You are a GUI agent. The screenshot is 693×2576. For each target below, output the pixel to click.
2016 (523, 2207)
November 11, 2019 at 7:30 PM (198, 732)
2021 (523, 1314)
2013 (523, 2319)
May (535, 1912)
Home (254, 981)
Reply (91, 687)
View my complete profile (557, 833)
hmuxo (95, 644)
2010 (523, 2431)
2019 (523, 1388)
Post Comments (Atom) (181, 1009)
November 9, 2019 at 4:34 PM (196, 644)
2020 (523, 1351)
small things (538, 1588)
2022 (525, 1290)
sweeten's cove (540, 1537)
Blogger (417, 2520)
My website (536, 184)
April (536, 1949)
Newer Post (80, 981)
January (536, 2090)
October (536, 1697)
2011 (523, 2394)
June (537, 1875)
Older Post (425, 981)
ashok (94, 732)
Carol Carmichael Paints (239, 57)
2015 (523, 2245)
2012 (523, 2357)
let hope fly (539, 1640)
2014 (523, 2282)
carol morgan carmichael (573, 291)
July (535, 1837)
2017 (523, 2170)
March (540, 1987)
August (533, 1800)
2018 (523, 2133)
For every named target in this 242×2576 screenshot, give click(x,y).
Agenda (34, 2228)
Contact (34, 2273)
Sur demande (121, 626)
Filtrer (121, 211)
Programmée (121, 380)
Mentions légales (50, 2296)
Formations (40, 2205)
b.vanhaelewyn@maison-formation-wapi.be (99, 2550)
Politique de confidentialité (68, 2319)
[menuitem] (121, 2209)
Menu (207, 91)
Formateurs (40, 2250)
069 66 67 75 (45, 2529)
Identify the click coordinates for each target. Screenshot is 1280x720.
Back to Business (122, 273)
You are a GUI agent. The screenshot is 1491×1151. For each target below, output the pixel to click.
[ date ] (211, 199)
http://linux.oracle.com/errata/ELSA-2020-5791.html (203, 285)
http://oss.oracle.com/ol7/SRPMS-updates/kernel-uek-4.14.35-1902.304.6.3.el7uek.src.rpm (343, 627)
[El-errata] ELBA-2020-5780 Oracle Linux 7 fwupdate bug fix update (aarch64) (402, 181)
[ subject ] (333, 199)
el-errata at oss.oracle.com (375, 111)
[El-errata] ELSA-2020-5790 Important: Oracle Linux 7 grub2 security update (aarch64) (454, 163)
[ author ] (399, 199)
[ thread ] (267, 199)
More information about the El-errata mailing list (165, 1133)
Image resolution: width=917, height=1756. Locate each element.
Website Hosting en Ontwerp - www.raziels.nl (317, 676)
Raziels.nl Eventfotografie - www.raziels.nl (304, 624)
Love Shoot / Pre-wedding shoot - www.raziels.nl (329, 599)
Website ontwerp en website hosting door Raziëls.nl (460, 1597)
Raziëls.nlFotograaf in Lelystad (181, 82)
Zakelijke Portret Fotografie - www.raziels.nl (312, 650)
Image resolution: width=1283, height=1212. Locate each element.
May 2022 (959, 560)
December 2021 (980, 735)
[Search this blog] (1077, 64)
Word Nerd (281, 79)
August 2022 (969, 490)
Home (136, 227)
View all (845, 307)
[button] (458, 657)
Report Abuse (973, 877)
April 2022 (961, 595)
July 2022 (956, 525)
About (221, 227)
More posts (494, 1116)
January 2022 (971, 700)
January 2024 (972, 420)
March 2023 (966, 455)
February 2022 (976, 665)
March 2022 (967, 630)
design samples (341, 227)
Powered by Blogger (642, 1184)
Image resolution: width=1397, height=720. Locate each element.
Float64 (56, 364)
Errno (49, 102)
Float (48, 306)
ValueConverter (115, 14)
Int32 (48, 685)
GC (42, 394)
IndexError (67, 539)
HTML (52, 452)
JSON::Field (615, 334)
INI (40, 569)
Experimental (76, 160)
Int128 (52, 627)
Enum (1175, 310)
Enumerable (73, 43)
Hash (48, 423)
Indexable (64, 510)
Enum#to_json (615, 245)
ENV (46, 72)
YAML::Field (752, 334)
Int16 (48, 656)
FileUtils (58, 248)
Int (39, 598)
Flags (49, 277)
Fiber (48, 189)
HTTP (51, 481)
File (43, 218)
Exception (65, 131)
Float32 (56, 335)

____

Reproduce every entry above with each occurrence of "Image resolution" changed to "Screen size", keeping everything else identical.

--- EXERCISE SOLUTION ---
You are a GUI agent. The screenshot is 693×2576. For each target below, output the pixel to click.
2016 (523, 2207)
November 11, 2019 at 7:30 PM (198, 732)
2021 (523, 1314)
2013 (523, 2319)
May (535, 1912)
Home (254, 981)
Reply (91, 687)
View my complete profile (557, 833)
hmuxo (95, 644)
2010 (523, 2431)
2019 (523, 1388)
Post Comments (Atom) (181, 1009)
November 9, 2019 at 4:34 PM (196, 644)
2020 (523, 1351)
small things (538, 1588)
2022 (525, 1290)
sweeten's cove (540, 1537)
Blogger (417, 2520)
My website (536, 184)
April (536, 1949)
Newer Post (80, 981)
January (536, 2090)
October (536, 1697)
2011 (523, 2394)
June (537, 1875)
Older Post (425, 981)
ashok (94, 732)
Carol Carmichael Paints (239, 57)
2015 (523, 2245)
2012 (523, 2357)
let hope fly (539, 1640)
2014 (523, 2282)
carol morgan carmichael (573, 291)
July (535, 1837)
2017 (523, 2170)
March (540, 1987)
August (533, 1800)
2018 (523, 2133)
For every named target in this 242×2576 screenshot, give click(x,y).
Agenda (34, 2228)
Contact (34, 2273)
Sur demande (121, 626)
Filtrer (121, 211)
Programmée (121, 380)
Mentions légales (50, 2296)
Formations (40, 2205)
b.vanhaelewyn@maison-formation-wapi.be (99, 2550)
Politique de confidentialité (68, 2319)
[menuitem] (121, 2209)
Menu (207, 91)
Formateurs (40, 2250)
069 66 67 75 (45, 2529)
Identify the click coordinates for each target. Screenshot is 1280x720.
Back to Business (122, 273)
You are a GUI agent. The screenshot is 1491×1151. For each target below, output the pixel to click.
[ date ] (211, 199)
http://linux.oracle.com/errata/ELSA-2020-5791.html (203, 285)
http://oss.oracle.com/ol7/SRPMS-updates/kernel-uek-4.14.35-1902.304.6.3.el7uek.src.rpm (343, 627)
[El-errata] ELBA-2020-5780 Oracle Linux 7 fwupdate bug fix update (aarch64) (402, 181)
[ subject ] (333, 199)
el-errata at oss.oracle.com (375, 111)
[El-errata] ELSA-2020-5790 Important: Oracle Linux 7 grub2 security update (aarch64) (454, 163)
[ author ] (399, 199)
[ thread ] (267, 199)
More information about the El-errata mailing list (165, 1133)
Screen size: width=917, height=1756. Locate each element.
Website Hosting en Ontwerp - www.raziels.nl (317, 676)
Raziels.nl Eventfotografie - www.raziels.nl (304, 624)
Love Shoot / Pre-wedding shoot - www.raziels.nl (329, 599)
Website ontwerp en website hosting door Raziëls.nl (460, 1597)
Raziëls.nlFotograaf in Lelystad (181, 82)
Zakelijke Portret Fotografie - www.raziels.nl (312, 650)
Screen size: width=1283, height=1212. Locate each element.
May 2022 (959, 560)
December 2021 (980, 735)
[Search this blog] (1077, 64)
Word Nerd (281, 79)
August 2022 (969, 490)
Home (136, 227)
View all (845, 307)
[button] (458, 657)
Report Abuse (973, 877)
April 2022 (961, 595)
July 2022 (956, 525)
About (221, 227)
More posts (494, 1116)
January 2022 (971, 700)
January 2024 (972, 420)
March 2023 (966, 455)
February 2022 (976, 665)
March 2022 (967, 630)
design samples (341, 227)
Powered by Blogger (642, 1184)
Screen size: width=1397, height=720. Locate each element.
Float64 (56, 364)
Errno (49, 102)
Float (48, 306)
ValueConverter (115, 14)
Int32 (48, 685)
GC (42, 394)
IndexError (67, 539)
HTML (52, 452)
JSON::Field (615, 334)
INI (40, 569)
Experimental (76, 160)
Int128 (52, 627)
Enum (1175, 310)
Enumerable (73, 43)
Hash (48, 423)
Indexable (64, 510)
Enum#to_json (615, 245)
ENV (46, 72)
YAML::Field (752, 334)
Int16 (48, 656)
FileUtils (58, 248)
Int (39, 598)
Flags (49, 277)
Fiber (48, 189)
HTTP (51, 481)
File (43, 218)
Exception (65, 131)
Float32 (56, 335)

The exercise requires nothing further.